The existence of a snowflake is a journey — like your life, which is a journey, too.

It starts in a cloud. Clouds carry drops of water vapor. Clouds also contain tiny particles of dust. Drops of the water vapor cling to the dust particles. When conditions are cold enough, the water freezes into crystals and a snowflake is born. Crystals can attach in many different ways to make infinite patterns — "infinite" means more numbers than anyone could ever count. The temperature, what the cloud is like and other factors influence how the snowflake grows. So it is probably true that no two snowflakes are alike. Each one is unique — like you are unique from everyone else who has ever lived. Each snowflake has a journey ahead of it: some parts of the journey are common to all snowflakes, some parts are unique.
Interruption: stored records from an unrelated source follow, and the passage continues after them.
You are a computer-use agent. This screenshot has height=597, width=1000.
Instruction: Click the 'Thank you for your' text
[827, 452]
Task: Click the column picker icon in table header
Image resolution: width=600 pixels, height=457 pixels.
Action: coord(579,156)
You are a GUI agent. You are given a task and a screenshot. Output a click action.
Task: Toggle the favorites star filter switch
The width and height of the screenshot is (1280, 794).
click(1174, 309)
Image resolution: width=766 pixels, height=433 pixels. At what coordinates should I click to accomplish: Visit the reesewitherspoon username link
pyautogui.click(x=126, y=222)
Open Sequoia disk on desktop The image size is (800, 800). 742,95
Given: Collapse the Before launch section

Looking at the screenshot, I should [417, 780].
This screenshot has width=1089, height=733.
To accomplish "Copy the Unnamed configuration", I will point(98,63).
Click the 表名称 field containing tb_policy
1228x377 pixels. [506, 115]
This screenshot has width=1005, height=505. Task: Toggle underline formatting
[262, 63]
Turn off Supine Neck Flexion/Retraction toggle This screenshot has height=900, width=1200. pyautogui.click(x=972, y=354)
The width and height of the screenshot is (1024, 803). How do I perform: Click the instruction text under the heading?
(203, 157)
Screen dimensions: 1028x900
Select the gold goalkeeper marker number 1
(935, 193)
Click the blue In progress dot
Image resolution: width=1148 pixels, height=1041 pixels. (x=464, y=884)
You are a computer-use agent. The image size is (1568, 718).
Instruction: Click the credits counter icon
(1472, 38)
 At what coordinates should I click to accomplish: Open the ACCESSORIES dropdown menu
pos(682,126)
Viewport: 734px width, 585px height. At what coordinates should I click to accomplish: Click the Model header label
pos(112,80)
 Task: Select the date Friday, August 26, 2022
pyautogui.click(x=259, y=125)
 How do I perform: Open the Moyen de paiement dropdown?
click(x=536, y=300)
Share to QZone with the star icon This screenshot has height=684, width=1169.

The next part of the journey is the same for every snowflake: it falls to the earth. But where it falls can vary. The snowflake may fall on a warm sidewalk and melt into water right away. It may fall on cooler grass and stick. I like it when a snowflake falls gently on my eyelashes. Do you? The snowflake may even fall on top of other snowflakes, making piles of snow you can use to build snow kids.

Eventually, though, all snowflakes take the same journey of melting into water. Some water is soaked into the ground and nourishes plants, flowers and even vegetables, like tomatoes. Some water runs in gullies to rivers, which meet the oceans, the biggest gatherings of ex-snowflakes on the planet!

Water from the oceans and plants and other sources evaporates when it gets warm and turn into water vapor. Where does the water vapor go? Back up into the clouds! Our snowflake has returned from where it began.